Exercise goal ▸ Rewrite the lines from the one containing "This screenshot has width=760, height=518." through the one containing "point(20,204)", substituting "subscribers" for "followers" and changing nothing else. Leave the pictures out of the answer.

Dataset records ▸
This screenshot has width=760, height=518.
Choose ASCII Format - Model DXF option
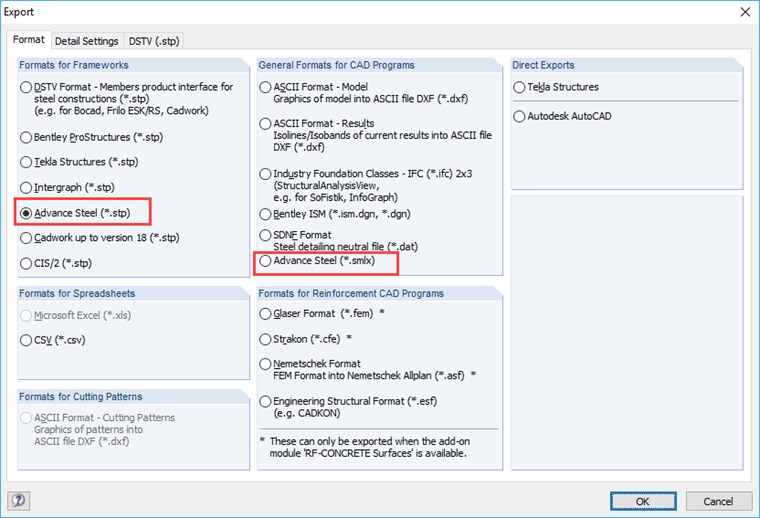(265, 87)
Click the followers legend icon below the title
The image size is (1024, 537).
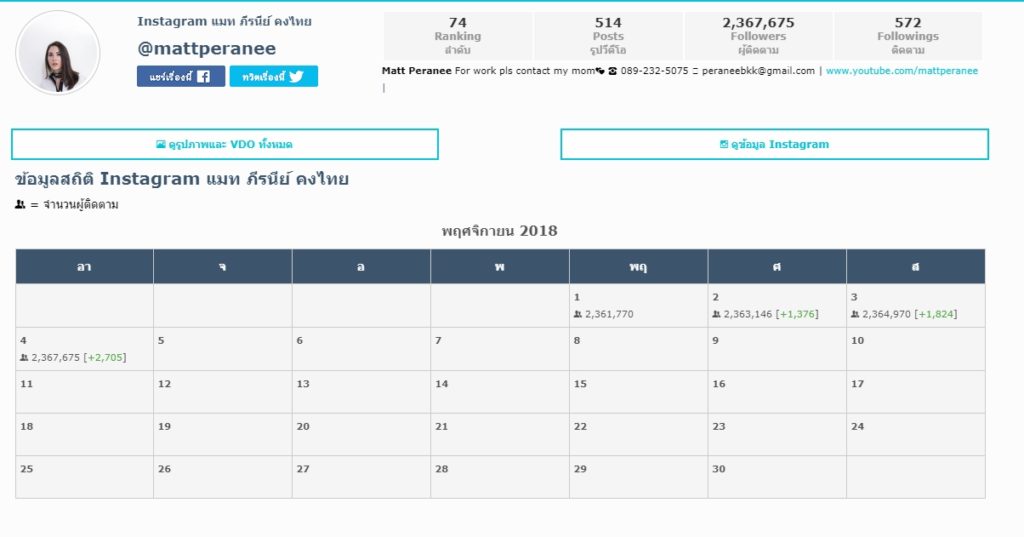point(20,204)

==

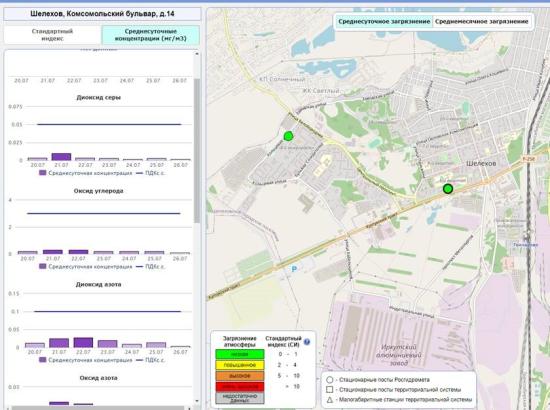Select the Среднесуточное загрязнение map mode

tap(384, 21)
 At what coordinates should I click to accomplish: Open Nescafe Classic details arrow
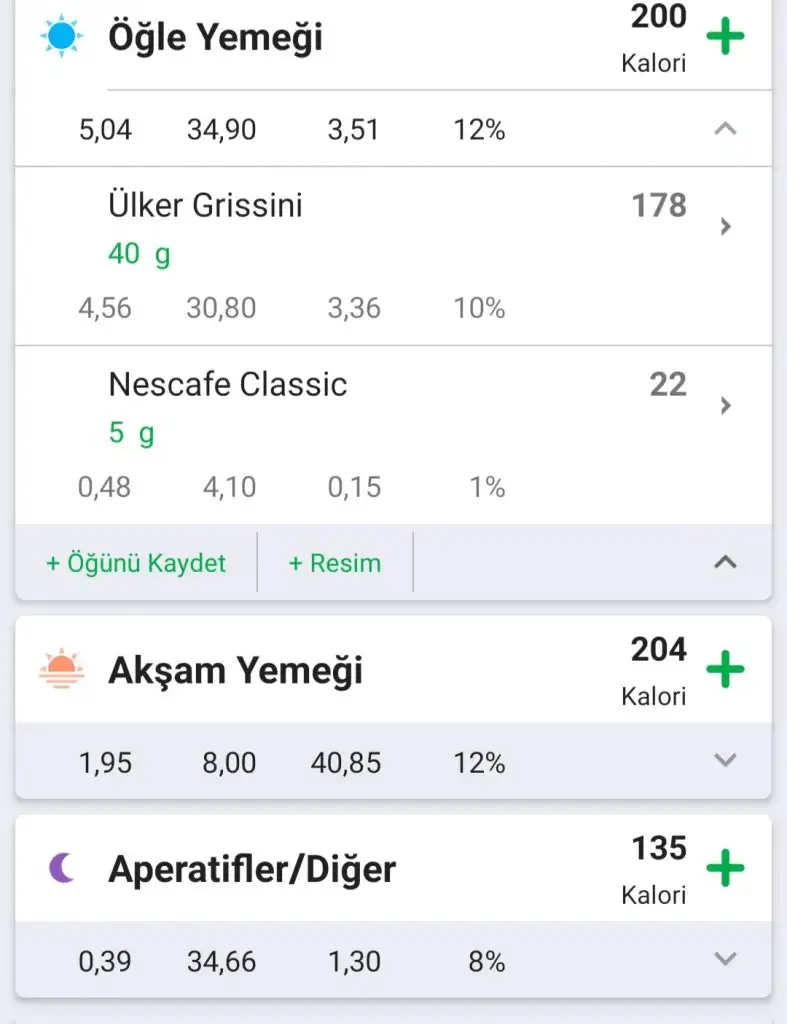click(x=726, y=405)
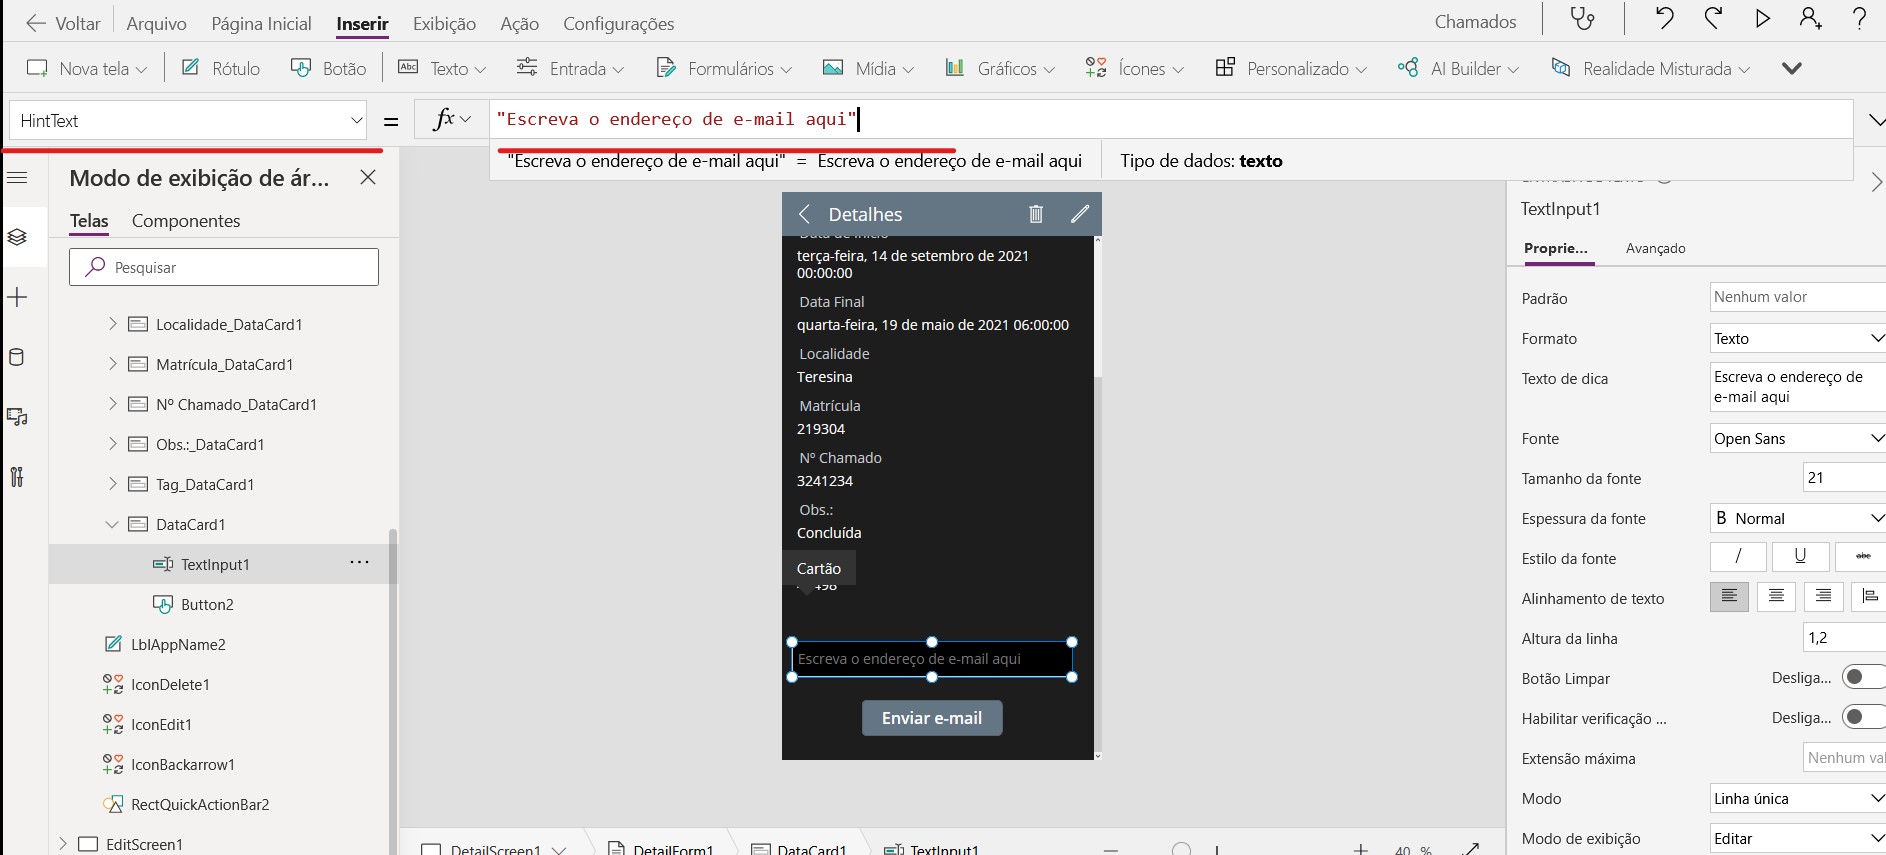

Expected answer ▸
This screenshot has width=760, height=518.
Choose ASCII Format - Model DXF option
(265, 87)
Click the subscribers legend icon below the title
The image size is (1024, 537).
point(20,204)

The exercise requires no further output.